April 11, 1812: A Hobhouse, Sligo, Byron and Lamb

On April 11, 1812, John Cam Hobhouse, records in his diary, that he had breakfast with the Marquis of Sligo. The Marquis will soon be arrested for abducting sailors.  The Marquis will be convicted in December and ordered to pay a fine of five thousand pounds and be imprisoned four months in Newgate prison. 

The night before Hobhouse had seen at the play called "The Quadrupeds; or Manager’s Last Kick" after which he spent a pound on a prostitute.

In the evening of April 11, Hobhouse is dining with Lord Glenbervie, Lord Byron, Lady Sheffield, and others including perhaps Henri-Benjamin Constant. Constant was a Swiss-born French nobleman and writer. The diary records either Constant or Hobhouse as cutting “butter with a spoon from excess of delicacy – horrid work”. 

The information for April 11 is taken from the summaries of Hobhouse's diary in Peter Cochran's extremely interesting website which can be found here

John Cam Hobhouse has a good claim to being Lord Byron's best friend. They had met and become friends as students at Trinity College. Hobhouse traveled with Byron in the Peninsula, Greece and Turkey. Childe Harold's fourth canto  is dedicated to him. He was also Byron's best man when Byron married. After Byron left England, Hobhouse would have a very successful political career. 

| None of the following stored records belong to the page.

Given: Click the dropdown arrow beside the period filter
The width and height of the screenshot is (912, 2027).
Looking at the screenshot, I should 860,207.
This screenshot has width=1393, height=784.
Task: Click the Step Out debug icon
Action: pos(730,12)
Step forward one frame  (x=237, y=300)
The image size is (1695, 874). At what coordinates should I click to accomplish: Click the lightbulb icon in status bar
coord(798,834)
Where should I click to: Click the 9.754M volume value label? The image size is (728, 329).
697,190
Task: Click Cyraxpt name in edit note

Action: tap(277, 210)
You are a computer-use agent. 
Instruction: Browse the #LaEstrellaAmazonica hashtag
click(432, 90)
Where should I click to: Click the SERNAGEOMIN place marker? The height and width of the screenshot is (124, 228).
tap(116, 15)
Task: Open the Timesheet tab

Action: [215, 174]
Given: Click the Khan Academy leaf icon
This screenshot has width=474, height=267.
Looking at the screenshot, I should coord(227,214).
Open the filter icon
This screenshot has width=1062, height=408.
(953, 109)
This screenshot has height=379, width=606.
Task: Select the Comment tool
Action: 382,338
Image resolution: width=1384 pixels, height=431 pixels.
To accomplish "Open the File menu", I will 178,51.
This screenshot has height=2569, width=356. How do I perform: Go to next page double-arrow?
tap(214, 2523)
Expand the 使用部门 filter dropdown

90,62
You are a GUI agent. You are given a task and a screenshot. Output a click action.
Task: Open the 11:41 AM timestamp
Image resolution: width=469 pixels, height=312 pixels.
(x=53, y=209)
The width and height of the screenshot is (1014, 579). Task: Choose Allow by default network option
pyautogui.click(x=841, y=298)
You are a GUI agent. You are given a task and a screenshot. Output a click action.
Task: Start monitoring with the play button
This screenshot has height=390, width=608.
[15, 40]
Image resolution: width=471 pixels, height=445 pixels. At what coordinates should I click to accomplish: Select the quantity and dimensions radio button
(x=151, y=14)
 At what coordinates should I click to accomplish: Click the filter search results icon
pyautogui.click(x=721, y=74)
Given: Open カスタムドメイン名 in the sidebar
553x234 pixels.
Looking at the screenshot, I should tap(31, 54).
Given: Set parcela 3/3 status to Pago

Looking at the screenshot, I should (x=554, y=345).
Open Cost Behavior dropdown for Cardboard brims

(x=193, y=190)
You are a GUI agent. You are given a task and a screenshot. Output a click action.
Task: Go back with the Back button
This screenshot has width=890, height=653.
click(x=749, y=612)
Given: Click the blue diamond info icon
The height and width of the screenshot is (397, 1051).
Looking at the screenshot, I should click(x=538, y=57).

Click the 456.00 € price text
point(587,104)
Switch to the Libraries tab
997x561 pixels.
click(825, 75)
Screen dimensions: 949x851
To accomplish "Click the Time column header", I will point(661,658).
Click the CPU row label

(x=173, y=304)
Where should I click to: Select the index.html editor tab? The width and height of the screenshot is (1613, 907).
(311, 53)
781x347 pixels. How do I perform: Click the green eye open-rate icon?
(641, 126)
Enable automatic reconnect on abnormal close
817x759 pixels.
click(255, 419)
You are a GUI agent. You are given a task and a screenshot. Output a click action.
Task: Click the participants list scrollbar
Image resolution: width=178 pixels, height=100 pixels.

Lady Caroline Lamb is not mentioned as being present that April evening. She and Byron had already started their affair. She would become more and more obsessed with Byron and try to accompany him to as many engagements as she could. If she was not invited, she would sometimes wait for him outside the house or place he might be attending. In April of 1812, one can already sense some exasperation on the part of Byron, mixed with great admiration for her, in a letter he may have written that month. The letter is reproduced below:

[April 1812?]

I never supposed you artful, we are all selfish, nature did that for us, but even when you attempt deceit occasionally, you cannot maintain it, which is all the better, want of success will curb the tendency.         
Every word you utter, every line you write proves you to be either sincere or a fool, now as I know you are one I must believe you the other. I never knew a woman with greater or more pleasing talents, general as in a woman they should be, something of everything, and too much of nothing, but these are unfortunately coupled with a total want of common conduct.       
For instance the note to your page, do you suppose I delivered it? or did you mean that I should? I did not of course.       
Then your heart — my poor Caro, what a little volcano! that pours lava through your veins, and yet I cannot wish it a bit colder, to make a marble slab of, as you sometimes see (to understand my foolish metaphor) brought in vases table and see from Vesuvius when hardened after an eruption.         
To drop my detestable tropes and figures you know I have always thought you the cleverest most agreeable, absurd, amiable, perplexing, dangerous fascinating little being that lives now or ought to have lived 2000 years ago.         
I wont talk to you of beauty, I am no judge, but our beauties cease to be so when near you, and therefore you have either some or something better. And now, Caro, this nonsense is the first and last compliment (if it be such) I even paid you, you have often reproached me as wanting in that respect, but others will make up the deficiency … All that you so often say, I feel, can more be said or felt?         
This same prudence is tiresome enough but one must maintain it, or what can we do to be saved?   Keep to it.
 [written on cover] If you write at all, write at usual — but do as you please, only as I never see you — Basta!